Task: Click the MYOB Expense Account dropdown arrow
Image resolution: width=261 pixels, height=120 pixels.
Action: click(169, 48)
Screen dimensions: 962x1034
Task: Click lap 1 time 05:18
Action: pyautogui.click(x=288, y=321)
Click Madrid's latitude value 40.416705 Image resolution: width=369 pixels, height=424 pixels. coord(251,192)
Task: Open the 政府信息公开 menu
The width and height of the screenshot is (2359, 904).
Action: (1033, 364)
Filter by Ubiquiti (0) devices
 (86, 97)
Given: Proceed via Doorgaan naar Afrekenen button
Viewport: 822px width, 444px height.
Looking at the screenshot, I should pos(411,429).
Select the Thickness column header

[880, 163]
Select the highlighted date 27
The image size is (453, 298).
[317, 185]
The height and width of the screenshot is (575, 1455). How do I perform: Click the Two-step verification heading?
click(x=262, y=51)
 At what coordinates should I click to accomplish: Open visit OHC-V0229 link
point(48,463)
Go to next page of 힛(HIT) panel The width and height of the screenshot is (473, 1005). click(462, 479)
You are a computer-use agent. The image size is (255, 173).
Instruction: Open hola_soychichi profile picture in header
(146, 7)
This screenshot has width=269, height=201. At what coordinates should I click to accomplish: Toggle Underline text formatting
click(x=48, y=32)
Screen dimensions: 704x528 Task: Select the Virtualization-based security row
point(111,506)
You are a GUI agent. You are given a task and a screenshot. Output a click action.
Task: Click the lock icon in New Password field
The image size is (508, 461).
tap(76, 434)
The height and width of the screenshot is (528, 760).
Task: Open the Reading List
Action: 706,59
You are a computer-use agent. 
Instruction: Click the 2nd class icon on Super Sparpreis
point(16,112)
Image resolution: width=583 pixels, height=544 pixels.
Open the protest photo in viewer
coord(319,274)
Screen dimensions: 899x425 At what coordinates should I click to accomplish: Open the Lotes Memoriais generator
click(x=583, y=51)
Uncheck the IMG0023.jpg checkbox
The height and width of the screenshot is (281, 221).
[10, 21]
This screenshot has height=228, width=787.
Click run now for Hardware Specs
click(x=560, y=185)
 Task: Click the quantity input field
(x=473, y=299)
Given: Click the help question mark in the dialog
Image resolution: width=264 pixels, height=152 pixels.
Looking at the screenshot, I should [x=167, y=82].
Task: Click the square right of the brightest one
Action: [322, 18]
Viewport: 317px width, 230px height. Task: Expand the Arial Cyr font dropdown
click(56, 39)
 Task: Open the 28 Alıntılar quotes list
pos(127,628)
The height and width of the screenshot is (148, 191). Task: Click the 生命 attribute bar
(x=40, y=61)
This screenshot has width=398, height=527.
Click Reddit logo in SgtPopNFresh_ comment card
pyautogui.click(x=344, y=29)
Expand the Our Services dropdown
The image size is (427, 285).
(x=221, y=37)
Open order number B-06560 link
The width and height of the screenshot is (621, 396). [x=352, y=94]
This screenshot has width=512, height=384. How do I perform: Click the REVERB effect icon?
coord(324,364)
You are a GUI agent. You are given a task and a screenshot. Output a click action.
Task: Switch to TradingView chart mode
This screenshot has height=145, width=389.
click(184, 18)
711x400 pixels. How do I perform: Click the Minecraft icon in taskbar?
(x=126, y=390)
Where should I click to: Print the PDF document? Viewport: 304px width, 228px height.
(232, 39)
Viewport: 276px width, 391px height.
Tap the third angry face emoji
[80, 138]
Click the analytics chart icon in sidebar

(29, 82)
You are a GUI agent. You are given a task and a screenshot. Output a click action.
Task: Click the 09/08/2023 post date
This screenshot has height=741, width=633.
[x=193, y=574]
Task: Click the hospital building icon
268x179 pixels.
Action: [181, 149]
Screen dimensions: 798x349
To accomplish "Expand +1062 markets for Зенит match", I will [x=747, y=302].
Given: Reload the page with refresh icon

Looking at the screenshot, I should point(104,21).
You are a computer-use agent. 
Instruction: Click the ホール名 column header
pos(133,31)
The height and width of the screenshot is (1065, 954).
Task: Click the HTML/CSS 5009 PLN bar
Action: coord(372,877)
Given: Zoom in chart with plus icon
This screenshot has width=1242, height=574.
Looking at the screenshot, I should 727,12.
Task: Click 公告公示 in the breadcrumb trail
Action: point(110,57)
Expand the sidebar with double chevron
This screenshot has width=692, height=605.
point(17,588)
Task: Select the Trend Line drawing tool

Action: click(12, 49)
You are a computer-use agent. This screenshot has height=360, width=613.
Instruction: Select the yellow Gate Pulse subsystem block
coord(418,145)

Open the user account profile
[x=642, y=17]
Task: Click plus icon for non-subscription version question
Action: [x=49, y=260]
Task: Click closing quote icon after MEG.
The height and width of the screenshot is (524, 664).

====================

— WORK TASK —
All of the material above needs to be copied exactly.

— REPLY —
Task: Click the MYOB Expense Account dropdown arrow
Image resolution: width=261 pixels, height=120 pixels.
Action: click(169, 48)
Screen dimensions: 962x1034
Task: Click lap 1 time 05:18
Action: pyautogui.click(x=288, y=321)
Click Madrid's latitude value 40.416705 Image resolution: width=369 pixels, height=424 pixels. coord(251,192)
Task: Open the 政府信息公开 menu
The width and height of the screenshot is (2359, 904).
Action: (1033, 364)
Filter by Ubiquiti (0) devices
 (86, 97)
Given: Proceed via Doorgaan naar Afrekenen button
Viewport: 822px width, 444px height.
Looking at the screenshot, I should pos(411,429).
Select the Thickness column header

[880, 163]
Select the highlighted date 27
The image size is (453, 298).
[317, 185]
The height and width of the screenshot is (575, 1455). How do I perform: Click the Two-step verification heading?
click(x=262, y=51)
 At what coordinates should I click to accomplish: Open visit OHC-V0229 link
point(48,463)
Go to next page of 힛(HIT) panel The width and height of the screenshot is (473, 1005). click(462, 479)
You are a computer-use agent. The image size is (255, 173).
Instruction: Open hola_soychichi profile picture in header
(146, 7)
This screenshot has width=269, height=201. At what coordinates should I click to accomplish: Toggle Underline text formatting
click(x=48, y=32)
Screen dimensions: 704x528 Task: Select the Virtualization-based security row
point(111,506)
You are a GUI agent. You are given a task and a screenshot. Output a click action.
Task: Click the lock icon in New Password field
The image size is (508, 461).
tap(76, 434)
The height and width of the screenshot is (528, 760).
Task: Open the Reading List
Action: 706,59
You are a computer-use agent. 
Instruction: Click the 2nd class icon on Super Sparpreis
point(16,112)
Image resolution: width=583 pixels, height=544 pixels.
Open the protest photo in viewer
coord(319,274)
Screen dimensions: 899x425 At what coordinates should I click to accomplish: Open the Lotes Memoriais generator
click(x=583, y=51)
Uncheck the IMG0023.jpg checkbox
The height and width of the screenshot is (281, 221).
[10, 21]
This screenshot has height=228, width=787.
Click run now for Hardware Specs
click(x=560, y=185)
 Task: Click the quantity input field
(x=473, y=299)
Given: Click the help question mark in the dialog
Image resolution: width=264 pixels, height=152 pixels.
Looking at the screenshot, I should [x=167, y=82].
Task: Click the square right of the brightest one
Action: [322, 18]
Viewport: 317px width, 230px height. Task: Expand the Arial Cyr font dropdown
click(56, 39)
 Task: Open the 28 Alıntılar quotes list
pos(127,628)
The height and width of the screenshot is (148, 191). Task: Click the 生命 attribute bar
(x=40, y=61)
This screenshot has width=398, height=527.
Click Reddit logo in SgtPopNFresh_ comment card
pyautogui.click(x=344, y=29)
Expand the Our Services dropdown
The image size is (427, 285).
(x=221, y=37)
Open order number B-06560 link
The width and height of the screenshot is (621, 396). [x=352, y=94]
This screenshot has width=512, height=384. How do I perform: Click the REVERB effect icon?
coord(324,364)
You are a GUI agent. You are given a task and a screenshot. Output a click action.
Task: Switch to TradingView chart mode
This screenshot has height=145, width=389.
click(184, 18)
711x400 pixels. How do I perform: Click the Minecraft icon in taskbar?
(x=126, y=390)
Where should I click to: Print the PDF document? Viewport: 304px width, 228px height.
(232, 39)
Viewport: 276px width, 391px height.
Tap the third angry face emoji
[80, 138]
Click the analytics chart icon in sidebar

(29, 82)
You are a GUI agent. You are given a task and a screenshot. Output a click action.
Task: Click the 09/08/2023 post date
This screenshot has height=741, width=633.
[x=193, y=574]
Task: Click the hospital building icon
268x179 pixels.
Action: [181, 149]
Screen dimensions: 798x349
To accomplish "Expand +1062 markets for Зенит match", I will [x=747, y=302].
Given: Reload the page with refresh icon

Looking at the screenshot, I should point(104,21).
You are a computer-use agent. 
Instruction: Click the ホール名 column header
pos(133,31)
The height and width of the screenshot is (1065, 954).
Task: Click the HTML/CSS 5009 PLN bar
Action: coord(372,877)
Given: Zoom in chart with plus icon
This screenshot has width=1242, height=574.
Looking at the screenshot, I should 727,12.
Task: Click 公告公示 in the breadcrumb trail
Action: point(110,57)
Expand the sidebar with double chevron
This screenshot has width=692, height=605.
point(17,588)
Task: Select the Trend Line drawing tool

Action: click(12, 49)
You are a computer-use agent. This screenshot has height=360, width=613.
Instruction: Select the yellow Gate Pulse subsystem block
coord(418,145)

Open the user account profile
[x=642, y=17]
Task: Click plus icon for non-subscription version question
Action: [x=49, y=260]
Task: Click closing quote icon after MEG.
The height and width of the screenshot is (524, 664).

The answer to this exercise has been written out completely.